So, this is the issue.  The Growth is a giant fungus.  Nothing else. Cue cover....


 

Another thing that many miss is that Monkhouse used the pseudonym "Ramon" for some comic work.  And the give-away, really, is that Pat Peril is credited to "Bob Monkhouse, creator of The Tornado!"                         

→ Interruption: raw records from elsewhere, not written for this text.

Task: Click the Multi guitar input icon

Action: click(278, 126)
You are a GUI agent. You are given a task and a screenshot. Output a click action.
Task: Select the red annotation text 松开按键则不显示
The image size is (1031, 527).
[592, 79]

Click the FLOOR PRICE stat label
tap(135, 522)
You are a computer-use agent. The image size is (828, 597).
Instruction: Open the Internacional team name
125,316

But Monkhouse probably realised that comic books was not going to earn him a living and in 1948, after he completed his National Service in the Royal Air Force,  he actually got a contract with the BBC in a very cheeky and totally Monkhouse way.  His unwitting RAF group captain signed a letter ( Monkhouse had written)  that told  the BBC he was a war hero and that the corporation should give him an audition!

It paid off.

 http://newsimg.bbc.co.uk/media/images/39681000/jpg/_39681761_monkhouse1_203.jpg


But before establishing himself as a successful writer and comedian, Monkhouse had appeared on stage in London, first as Aladdin in a stage show of the same name written by S. J. Perelman and Cole Porter.  The radio career blossomed and Monkhouse went on to have a major career on television and then dipped into movies such as The Secret People (1952), Carry On Sergeant (1958), Dentist in the Chair (1960) followed by  Dentist on the Job (1961),  A Weekend with Lulu (1962), She'll Have to Go (1962), Thunderbirds Are Go (1966) -I'm not kidding!- , The Bliss of Mrs Blossom (1968) and, of course, Simon, Simon (1970).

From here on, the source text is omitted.